Lenalidomide has been used as maintenance therapy in multiple myeloma, but there is limited experience with maintenance lenalidomide in lymphoma patients. Two large clinical trials of maintenance lenalidomide in patients with multiple myeloma after ASCT have shown benefit in PFS over observation. These studies used daily dosing of lenalidomide at 10 mg or 15 mg which were well tolerated over long term administration.
Revlimid® (lenalidomide) is currently indicated for the treatment of patients with transfusion-dependent anemia due to Low- or Intermediate-1-risk myelodysplastic syndromes associated with a deletion 5q cytogenetic abnormality with or without additional cytogenetic abnormalities. Revlimid® is also approved in combination with dexamethasone for the treatment of patients with multiple myeloma that have received at least one prior therapy.
The most frequently reported adverse events reported during clinical studies with lenalidomide in oncologic and non-oncologic indications, regardless of presumed relationship to study medication include: anemia, neutropenia, thrombocytopenia and pancytopenia, abdominal pain, nausea, vomiting and diarrhea, dehydration, rash, itching, infections, sepsis, pneumonia, UTI, Upper respiratory infection, atrial fibrillation, congestive heart failure, myocardial infarction, chest pain, weakness, hypotension, hypercalcemia, hyperglycemia, back pain, bone pain, generalized pain, dizziness, mental status changes, syncope, renal failure, dyspnea, pleural effusion, pulmonary embolism, deep vein thrombosis, CVA, convulsions, dizziness, spinal cord compression, syncope, disease progression, death not specified and fractures.

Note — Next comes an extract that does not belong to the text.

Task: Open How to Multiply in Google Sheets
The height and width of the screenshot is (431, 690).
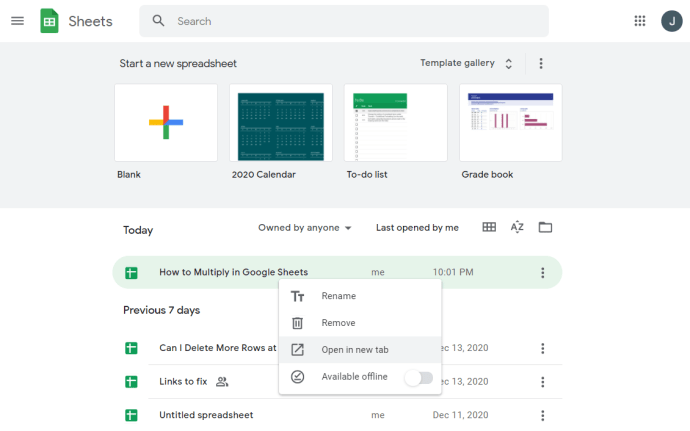Action: (233, 272)
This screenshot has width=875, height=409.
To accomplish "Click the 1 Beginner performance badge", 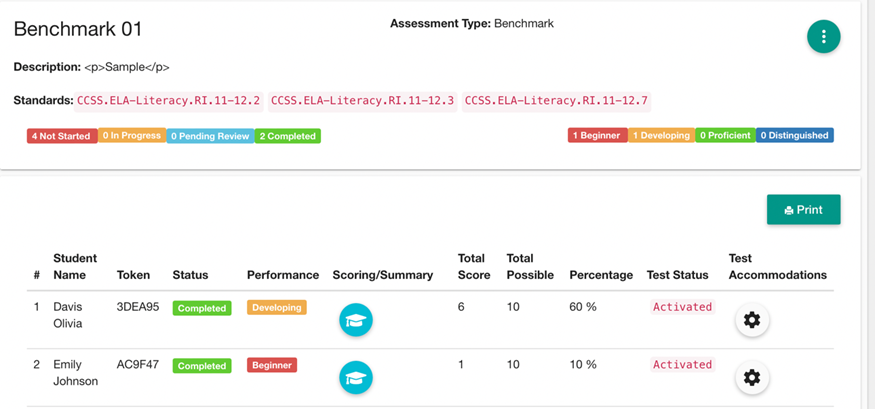I will 598,136.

Complete and updated adverse events are available in the Investigational Drug Brochure and the IND Safety Letters.
Rationale for Treatment in this Setting:
Our previously reported data and similar studies from other institutions indicate that patients with PET positive lesions after salvage chemotherapy and prior ASCT do very poorly. In our study, patients with residual PET positive lesions before ASCT had median PFS of 5 months with only 7% of patients without progression at 12 months after ASCT. It can be speculated that patients with PET positive lesions prior ASCT harbor chemotherapy resistant lymphoma cells in their tumors. Since the mechanism of action of lenalidomide differs from traditional cytotoxic chemotherapy, the use of this novel agent in this group of patients is an attractive concept. The immunomodulary properties of lenalidomide over the maintenance period of 24 months could improve the overall outcome of patients following ASCT. Since there is a valid concern that lenalidomide could cause severe cytopenias when used early after ASCT, we proposed to administer dose 10 mg of lenalidomide daily with an option of dose modification to 5 mg daily according to previously defined toxicity criteria. The daily maintenance dosing of lenalidomide at 10 mg has been used in patients with multiple myeloma after ASCT and improved PFS in two large randomized trials.